Another lifelong fan, Adria Mielke — whose grandfather, Hal Ledyard, played for the Bombers in the 1960s — said hating the Riders is in her blood.
"If you're a Bomber fan, you don't like the Riders," she said.
Mielke said the energy inside the stadium in Winnipeg is what makes the Banjo Bowl so memorable.
"It's insane. When you get inside it's seriously ridiculous, there's nothing else like it," she said.
Her friend Emily Leonard agrees.
"It's straight electricity — you just feel it through your skin and you're excited to be there," said Leonard.
Mielke said that energy was missed last year, when the CFL was on hold.
"It's so awesome to be here, we've been at every home game since [the first game back], and it's just awesome to be there and to watch it live and to be able to just have football back."
'Everyone's spirits are super-high'
Michelle De Groot is also a lifelong Bombers fan. Saturday was her first time tailgating with friends outside the stadium.

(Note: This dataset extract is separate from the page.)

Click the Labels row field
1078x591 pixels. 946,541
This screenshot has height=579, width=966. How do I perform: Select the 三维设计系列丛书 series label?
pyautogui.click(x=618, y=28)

"It's unbelievable. There's so many people here, everyone's spirits are super-high," said De Groot.
Saskatoon resident Ward Mudrey was tailgating with friends outside the stadium for what may be their 15th year celebrating the Banjo Bowl. The group goes back so far they can't remember exactly how long it's been.
"It's awesome, the hospitality is great," said Mudrey.
"This is my first trip outside the province [since the start of the pandemic] and it's really fun to come and meet old friends, do the things we used to do, kind of get back to that normalcy."
Mudrey said he's glad the CFL is back up and running, and he doesn't mind that fans need to be double-vaccinated to enter IG Field.
"It's one of the reasons I went and made sure I'm double-vaxxed," said Mudrey. "If that's the only way to attend games, it's what you gotta do."